No Immunity for MPs, MLAs for Bribery, SC Overrules Verdict in 1998 Narasimha Rao Case
New Delhi: In a significant judgement, the Supreme Court on Monday said MPs and MLAs were not immune from prosecution for taking bribes for speeches or votes in the House under Articles 105 and 194 of the Constitution.
Article 105(2) confers on Members of Parliament (MPs) immunity from prosecution in respect of anything said or any vote given by them in Parliament or on any parliamentary committee. While Article 194(2) grants similar protection to Members of Legislative Assemblies (MLAs), according to a Bar & Bench report.

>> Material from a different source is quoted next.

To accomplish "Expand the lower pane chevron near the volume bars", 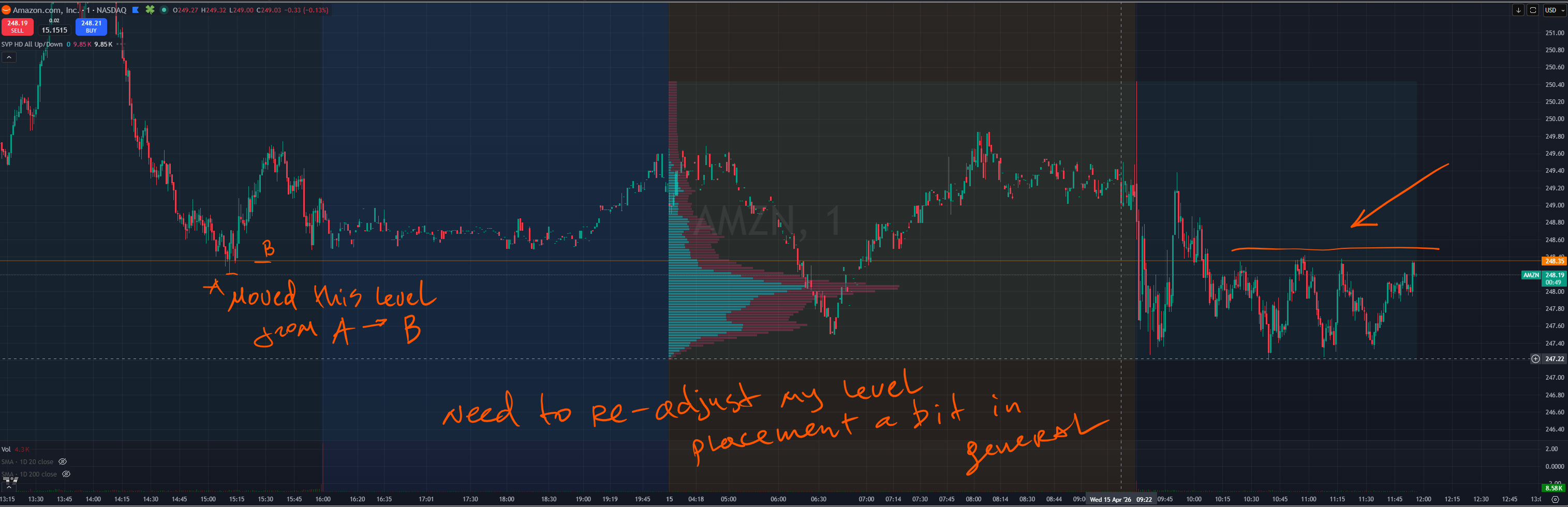I will 8,487.
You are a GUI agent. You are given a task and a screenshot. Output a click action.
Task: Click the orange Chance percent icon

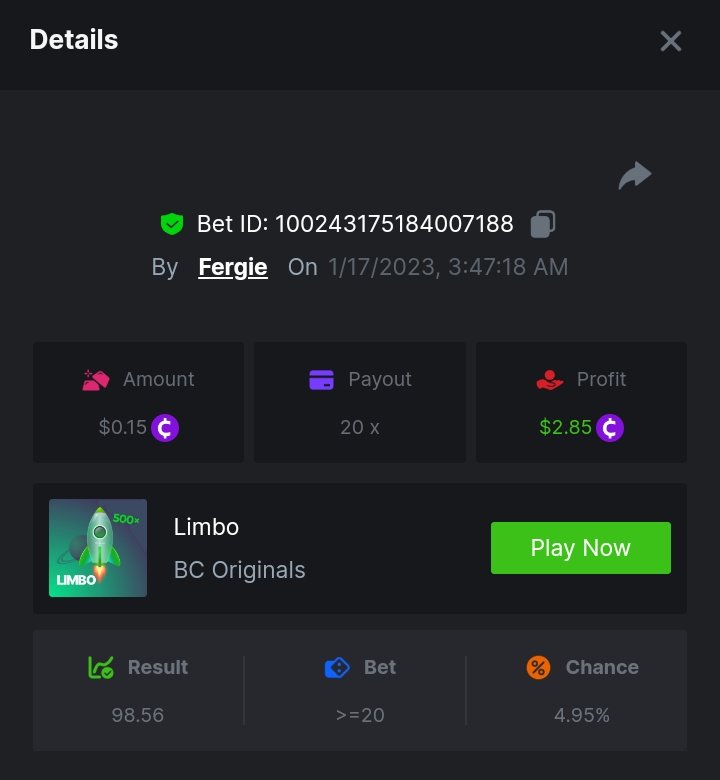tap(538, 667)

The apex court’s seven-member constitution bench led by Chief Justice of India, D Y Chandrachud, also overruled the 1998 ruling by the SC in the case of Narasimha Rao (former Prime Minister), known as the ‘JMM Bribery Case’, wherein it had upheld immunity granted to MPs and MLAs.
"While analysing the majority and minority decision of Narasimha Rao judgment, we disagree and overrule the judgment that parliamentarians can claim immunity... The judgment of the majority in Narsimha Rao which grants immunity to legislators has grave danger and thus overruled," the Court held, Bar & Bench reported.

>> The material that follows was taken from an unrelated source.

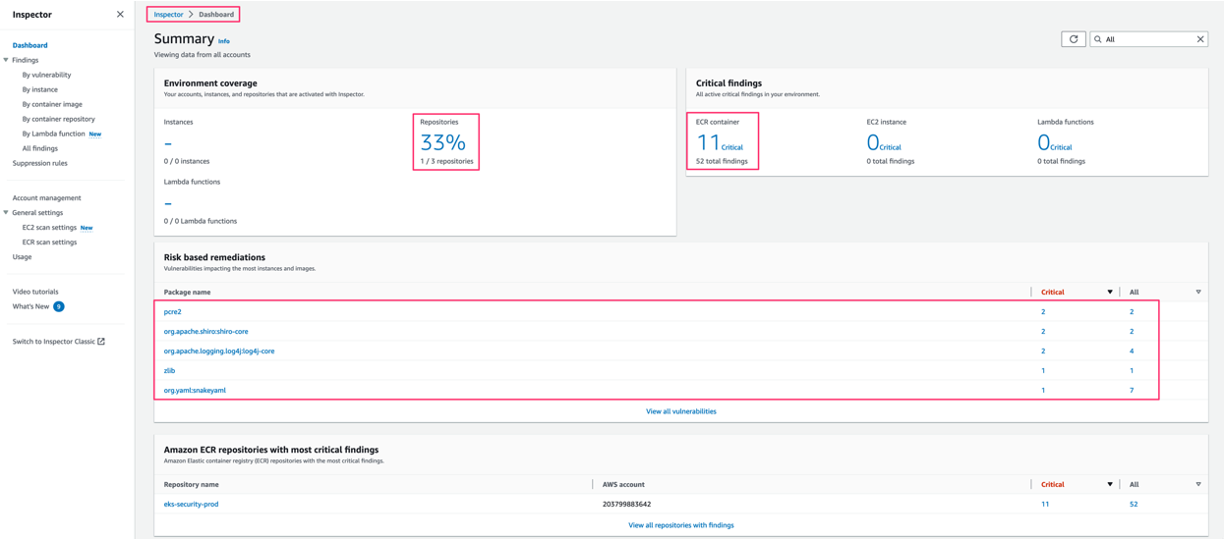Collapse the General settings section

tap(6, 213)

The SC also clarified that the immunities under both the said Articles (as interpreted by the Court on Monday, March 4) would apply equally to Rajya Sabha proceedings, including the election of its Vice-President.

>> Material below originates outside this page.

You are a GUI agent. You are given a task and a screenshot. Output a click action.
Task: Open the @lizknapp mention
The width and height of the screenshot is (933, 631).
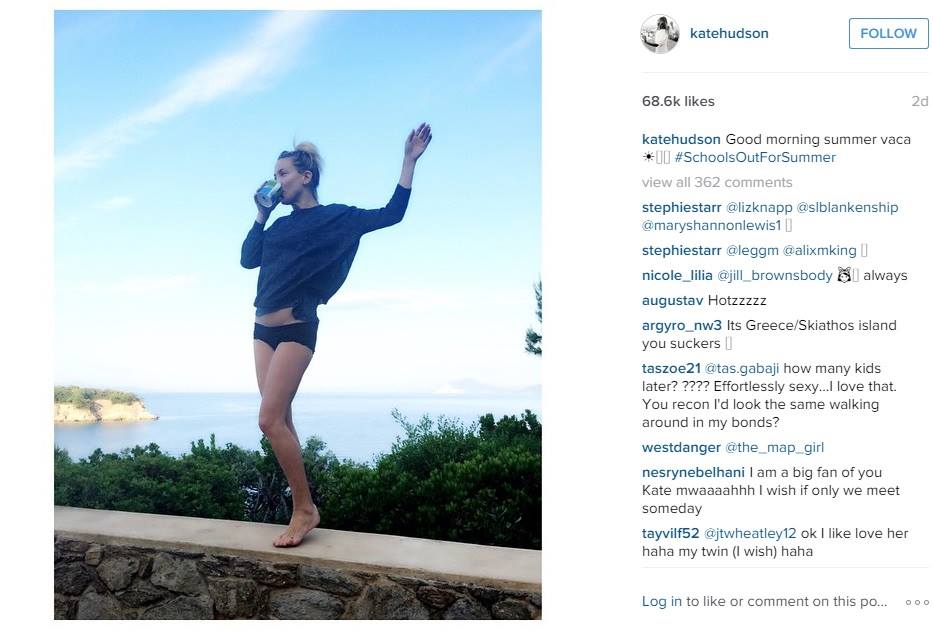759,208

The court also said an MLA taking bribe to vote in Rajya Sabha elections is also liable to be prosecuted under the Prevention of Corruption Act.
According to Live Law, the bench unanimously held that: “Corruption and bribery of members of the legislature erode the foundation of Indian parliamentary democracy. It is disruptive of the aspirations and deliberative ideals of the Constitution and creates a polity which deprives citizens of a responsible, responsive and representative democracy.”
The country’s top court also ruled that “just the act of taking a bribe could expose the legislator to criminal charges and that it is not required for the legislator accepting the bribe to do any further act in response to the bribe,” the Bar & Bench reported.
It said that bribery eroded probity in public life, adding that the offence of bribery was “agnostic and it does not matter whether a vote is cast in a certain direction or is not cast at all in response to the bribe. The offence of bribery is complete when a bribe is accepted.”
The SC verdict came in the case of Sita Soren, who was accused of taking a bribe for voting for a particular candidate in the 2012 Rajya Sabha elections. Sita Soren is the sister-in-law of Jharkhand Mukti Morcha leader and former Chief Minister Hemant Soren.